/FlaskAppHomePriceDetection

The Home Price Prediction App is a web application designed to estimate the price of a home based on user-provided inputs. Utilizing the power of machine learning, specifically a linear regression model, this application provides a simple and intuitive interface for users to input various features of a house and receive a predicted price.

Primary LanguageCSS

Home Price Prediction App

Description

The Home Price Prediction App is a web application designed to provide users with an estimate of home prices based on various input features.

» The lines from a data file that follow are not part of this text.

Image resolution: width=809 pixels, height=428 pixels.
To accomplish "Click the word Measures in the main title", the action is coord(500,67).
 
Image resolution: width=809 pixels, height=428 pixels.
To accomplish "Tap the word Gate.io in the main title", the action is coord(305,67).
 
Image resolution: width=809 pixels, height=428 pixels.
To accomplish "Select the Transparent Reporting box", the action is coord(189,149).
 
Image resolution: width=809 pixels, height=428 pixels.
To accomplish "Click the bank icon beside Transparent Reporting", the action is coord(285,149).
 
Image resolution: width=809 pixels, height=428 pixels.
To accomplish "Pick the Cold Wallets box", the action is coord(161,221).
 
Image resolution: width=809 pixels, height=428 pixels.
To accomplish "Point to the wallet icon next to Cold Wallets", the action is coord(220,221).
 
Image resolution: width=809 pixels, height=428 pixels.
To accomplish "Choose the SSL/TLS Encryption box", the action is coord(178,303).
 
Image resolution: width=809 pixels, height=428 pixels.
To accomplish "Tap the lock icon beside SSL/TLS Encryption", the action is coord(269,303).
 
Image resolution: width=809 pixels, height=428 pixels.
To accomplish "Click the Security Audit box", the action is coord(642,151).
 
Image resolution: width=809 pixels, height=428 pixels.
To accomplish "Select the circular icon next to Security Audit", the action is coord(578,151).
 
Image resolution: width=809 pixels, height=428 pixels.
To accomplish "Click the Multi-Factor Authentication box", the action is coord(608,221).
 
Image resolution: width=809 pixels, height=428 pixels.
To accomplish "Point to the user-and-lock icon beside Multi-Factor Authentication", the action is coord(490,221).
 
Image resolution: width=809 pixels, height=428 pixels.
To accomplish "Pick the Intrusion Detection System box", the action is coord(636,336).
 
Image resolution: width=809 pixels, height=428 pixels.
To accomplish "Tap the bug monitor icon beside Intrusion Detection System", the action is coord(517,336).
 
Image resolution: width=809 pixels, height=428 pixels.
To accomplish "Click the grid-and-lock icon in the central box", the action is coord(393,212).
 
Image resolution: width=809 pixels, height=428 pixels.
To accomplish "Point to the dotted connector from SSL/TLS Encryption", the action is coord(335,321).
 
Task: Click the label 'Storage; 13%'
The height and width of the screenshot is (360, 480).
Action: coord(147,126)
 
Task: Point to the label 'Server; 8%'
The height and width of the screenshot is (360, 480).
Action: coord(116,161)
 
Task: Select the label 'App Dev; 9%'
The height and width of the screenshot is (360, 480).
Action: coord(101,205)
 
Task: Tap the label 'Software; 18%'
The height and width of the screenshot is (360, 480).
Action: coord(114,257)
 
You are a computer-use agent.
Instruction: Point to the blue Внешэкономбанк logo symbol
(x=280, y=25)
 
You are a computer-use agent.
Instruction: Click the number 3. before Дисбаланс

This app leverages a machine learning model, specifically a linear regression algorithm, trained on historical home price data to make accurate predictions.

Website Picture

Features

  • Predict Home Prices: Input various home features to get a predicted price.
  • User-Friendly Interface: Simple and intuitive interface for easy user interaction.
  • Flask Backend: Efficient backend server for handling prediction requests.
  • Machine Learning Model: Linear regression model trained on historical data for accurate price predictions.

Installation

To run this project locally, follow these steps:

  1. Clone the repository:

    git clone https://github.com/your-username/home-price-prediction.git
    cd home-price-prediction
  2. Create a virtual environment:

    python3 -m venv venv
    source venv/bin/activate  # On Windows use `venv\Scripts\activate`
  3. Install the required packages:

    pip install -r requirements.txt
  4. Run the Flask app:

    flask run
  5. Open your browser and navigate to:

    http://127.0.0.1:5000/
    

Usage

  • Enter the required home features (e.g., location, size, number of bedrooms) in the form on the main page.
  • Click the "Predict" button.
  • The predicted home price will be displayed on the page.

Model Training

The linear regression model was trained using historical home price data. The training script (train_model.py) preprocesses the data, trains the model, and saves it as a pickle file (model.pkl).

Contributing

Contributions are welcome! Please fork this repository and submit a pull request with your changes.

License

This project is licensed under the MIT License. See the LICENSE file for details.